TASK TO CARRY OUT: Copy out all of the entries, keeping every word the same.

INFORMATION GIVEN:
============================================================
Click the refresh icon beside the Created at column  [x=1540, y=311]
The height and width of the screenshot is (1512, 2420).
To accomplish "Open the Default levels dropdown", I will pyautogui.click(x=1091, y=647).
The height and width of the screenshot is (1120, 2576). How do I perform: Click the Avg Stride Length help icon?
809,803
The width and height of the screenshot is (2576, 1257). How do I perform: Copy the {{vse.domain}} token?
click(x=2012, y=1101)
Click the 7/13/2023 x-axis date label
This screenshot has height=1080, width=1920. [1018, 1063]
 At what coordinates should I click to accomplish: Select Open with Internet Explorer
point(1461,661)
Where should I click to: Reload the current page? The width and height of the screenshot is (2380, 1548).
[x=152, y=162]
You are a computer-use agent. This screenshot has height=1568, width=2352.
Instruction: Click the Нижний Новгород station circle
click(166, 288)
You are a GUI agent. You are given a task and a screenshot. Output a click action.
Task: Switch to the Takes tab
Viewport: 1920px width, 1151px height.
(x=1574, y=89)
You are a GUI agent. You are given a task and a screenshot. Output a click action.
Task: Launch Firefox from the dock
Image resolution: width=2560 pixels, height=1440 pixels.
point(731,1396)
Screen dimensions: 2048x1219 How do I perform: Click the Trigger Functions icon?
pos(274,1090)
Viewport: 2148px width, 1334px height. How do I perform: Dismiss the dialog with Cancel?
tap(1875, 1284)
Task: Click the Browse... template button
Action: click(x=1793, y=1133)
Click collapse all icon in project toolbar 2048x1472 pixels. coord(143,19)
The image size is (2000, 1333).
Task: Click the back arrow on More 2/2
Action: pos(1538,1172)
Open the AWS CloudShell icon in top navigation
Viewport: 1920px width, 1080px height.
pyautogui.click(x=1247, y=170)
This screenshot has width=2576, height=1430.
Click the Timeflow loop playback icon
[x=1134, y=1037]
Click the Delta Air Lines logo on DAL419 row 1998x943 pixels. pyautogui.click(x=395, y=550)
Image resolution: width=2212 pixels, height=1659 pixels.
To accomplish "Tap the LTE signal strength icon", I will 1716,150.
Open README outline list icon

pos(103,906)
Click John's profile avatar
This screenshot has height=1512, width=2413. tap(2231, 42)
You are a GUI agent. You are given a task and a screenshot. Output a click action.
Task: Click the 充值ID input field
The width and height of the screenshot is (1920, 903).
============================================================
RESPONSE TO THE EXERCISE:
Click the refresh icon beside the Created at column  [x=1540, y=311]
The height and width of the screenshot is (1512, 2420).
To accomplish "Open the Default levels dropdown", I will pyautogui.click(x=1091, y=647).
The height and width of the screenshot is (1120, 2576). How do I perform: Click the Avg Stride Length help icon?
809,803
The width and height of the screenshot is (2576, 1257). How do I perform: Copy the {{vse.domain}} token?
click(x=2012, y=1101)
Click the 7/13/2023 x-axis date label
This screenshot has height=1080, width=1920. [1018, 1063]
 At what coordinates should I click to accomplish: Select Open with Internet Explorer
point(1461,661)
Where should I click to: Reload the current page? The width and height of the screenshot is (2380, 1548).
[x=152, y=162]
You are a computer-use agent. This screenshot has height=1568, width=2352.
Instruction: Click the Нижний Новгород station circle
click(166, 288)
You are a GUI agent. You are given a task and a screenshot. Output a click action.
Task: Switch to the Takes tab
Viewport: 1920px width, 1151px height.
(x=1574, y=89)
You are a GUI agent. You are given a task and a screenshot. Output a click action.
Task: Launch Firefox from the dock
Image resolution: width=2560 pixels, height=1440 pixels.
point(731,1396)
Screen dimensions: 2048x1219 How do I perform: Click the Trigger Functions icon?
pos(274,1090)
Viewport: 2148px width, 1334px height. How do I perform: Dismiss the dialog with Cancel?
tap(1875, 1284)
Task: Click the Browse... template button
Action: click(x=1793, y=1133)
Click collapse all icon in project toolbar 2048x1472 pixels. coord(143,19)
The image size is (2000, 1333).
Task: Click the back arrow on More 2/2
Action: pos(1538,1172)
Open the AWS CloudShell icon in top navigation
Viewport: 1920px width, 1080px height.
pyautogui.click(x=1247, y=170)
This screenshot has width=2576, height=1430.
Click the Timeflow loop playback icon
[x=1134, y=1037]
Click the Delta Air Lines logo on DAL419 row 1998x943 pixels. pyautogui.click(x=395, y=550)
Image resolution: width=2212 pixels, height=1659 pixels.
To accomplish "Tap the LTE signal strength icon", I will 1716,150.
Open README outline list icon

pos(103,906)
Click John's profile avatar
This screenshot has height=1512, width=2413. tap(2231, 42)
You are a GUI agent. You are given a task and a screenshot. Output a click action.
Task: Click the 充值ID input field
The width and height of the screenshot is (1920, 903).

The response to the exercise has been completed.